Find each line below that contains the word "first", matching case exactly, and copy those lines out in full.

━━ TASK INPUT ━━

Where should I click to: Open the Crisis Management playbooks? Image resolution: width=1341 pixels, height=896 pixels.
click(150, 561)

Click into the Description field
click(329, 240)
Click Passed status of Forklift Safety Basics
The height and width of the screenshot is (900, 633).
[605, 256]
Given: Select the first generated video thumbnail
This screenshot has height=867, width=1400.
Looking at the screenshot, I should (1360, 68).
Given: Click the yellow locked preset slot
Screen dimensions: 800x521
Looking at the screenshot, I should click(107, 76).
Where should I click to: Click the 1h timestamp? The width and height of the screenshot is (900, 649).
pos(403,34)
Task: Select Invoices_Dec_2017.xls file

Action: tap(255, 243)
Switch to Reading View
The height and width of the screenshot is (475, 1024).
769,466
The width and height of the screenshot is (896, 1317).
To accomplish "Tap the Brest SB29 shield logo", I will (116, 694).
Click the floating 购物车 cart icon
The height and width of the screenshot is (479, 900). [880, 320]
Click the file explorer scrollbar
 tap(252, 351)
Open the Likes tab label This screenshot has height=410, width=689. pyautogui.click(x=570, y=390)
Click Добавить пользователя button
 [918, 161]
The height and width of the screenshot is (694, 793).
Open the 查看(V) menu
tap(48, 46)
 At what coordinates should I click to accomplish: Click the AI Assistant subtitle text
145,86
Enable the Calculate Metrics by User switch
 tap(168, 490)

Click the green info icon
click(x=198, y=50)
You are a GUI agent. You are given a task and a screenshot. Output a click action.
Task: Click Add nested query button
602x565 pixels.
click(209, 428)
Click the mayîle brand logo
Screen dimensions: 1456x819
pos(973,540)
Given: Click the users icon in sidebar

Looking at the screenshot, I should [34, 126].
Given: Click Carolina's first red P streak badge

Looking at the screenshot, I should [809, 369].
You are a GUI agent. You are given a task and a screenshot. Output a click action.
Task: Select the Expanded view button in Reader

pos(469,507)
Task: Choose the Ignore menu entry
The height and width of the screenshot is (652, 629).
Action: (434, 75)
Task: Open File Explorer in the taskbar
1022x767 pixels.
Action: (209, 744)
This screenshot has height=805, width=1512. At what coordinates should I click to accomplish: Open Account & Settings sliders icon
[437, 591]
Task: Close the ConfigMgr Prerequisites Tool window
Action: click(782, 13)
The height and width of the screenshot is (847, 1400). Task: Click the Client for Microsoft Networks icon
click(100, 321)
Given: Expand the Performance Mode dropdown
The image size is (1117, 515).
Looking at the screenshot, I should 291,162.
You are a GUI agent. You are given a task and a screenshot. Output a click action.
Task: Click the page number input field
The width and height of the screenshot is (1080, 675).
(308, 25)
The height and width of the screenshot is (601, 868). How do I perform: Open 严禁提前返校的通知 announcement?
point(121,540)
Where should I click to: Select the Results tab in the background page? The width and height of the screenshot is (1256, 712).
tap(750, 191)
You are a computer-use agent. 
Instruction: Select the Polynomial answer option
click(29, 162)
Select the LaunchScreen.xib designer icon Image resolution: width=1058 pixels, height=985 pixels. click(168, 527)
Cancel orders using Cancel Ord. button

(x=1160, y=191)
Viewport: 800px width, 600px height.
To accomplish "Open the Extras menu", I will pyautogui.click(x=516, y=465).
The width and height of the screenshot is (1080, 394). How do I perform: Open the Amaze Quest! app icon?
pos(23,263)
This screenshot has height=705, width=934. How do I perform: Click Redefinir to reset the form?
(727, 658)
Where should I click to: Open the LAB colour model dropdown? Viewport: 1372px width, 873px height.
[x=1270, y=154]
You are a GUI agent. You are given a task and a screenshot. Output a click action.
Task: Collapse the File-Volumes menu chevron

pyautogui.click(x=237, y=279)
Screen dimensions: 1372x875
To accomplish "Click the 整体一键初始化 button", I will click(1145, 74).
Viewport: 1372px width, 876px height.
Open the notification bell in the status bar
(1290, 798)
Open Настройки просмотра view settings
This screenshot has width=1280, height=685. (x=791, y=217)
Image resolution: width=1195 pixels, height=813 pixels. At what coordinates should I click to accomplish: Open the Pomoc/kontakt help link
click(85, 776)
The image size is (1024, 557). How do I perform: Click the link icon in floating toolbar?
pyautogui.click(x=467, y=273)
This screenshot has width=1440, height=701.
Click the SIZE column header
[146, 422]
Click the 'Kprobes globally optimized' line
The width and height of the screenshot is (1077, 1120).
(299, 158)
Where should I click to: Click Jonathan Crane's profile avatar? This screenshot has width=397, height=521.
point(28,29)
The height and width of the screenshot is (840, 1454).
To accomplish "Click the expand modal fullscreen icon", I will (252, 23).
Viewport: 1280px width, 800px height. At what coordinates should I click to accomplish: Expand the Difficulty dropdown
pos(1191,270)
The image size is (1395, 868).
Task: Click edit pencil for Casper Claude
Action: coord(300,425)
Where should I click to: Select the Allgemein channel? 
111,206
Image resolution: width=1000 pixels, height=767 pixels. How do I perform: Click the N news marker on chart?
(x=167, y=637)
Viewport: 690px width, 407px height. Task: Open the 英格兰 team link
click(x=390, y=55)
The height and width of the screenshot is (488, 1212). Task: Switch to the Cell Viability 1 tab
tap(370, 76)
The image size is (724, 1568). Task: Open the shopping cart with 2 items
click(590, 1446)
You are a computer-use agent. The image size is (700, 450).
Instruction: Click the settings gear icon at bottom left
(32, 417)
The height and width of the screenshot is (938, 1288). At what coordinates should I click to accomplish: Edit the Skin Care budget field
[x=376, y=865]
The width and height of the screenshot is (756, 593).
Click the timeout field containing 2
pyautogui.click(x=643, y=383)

━━━

WORKED ANSWER
Given: Select the first generated video thumbnail
Given: Click Carolina's first red P streak badge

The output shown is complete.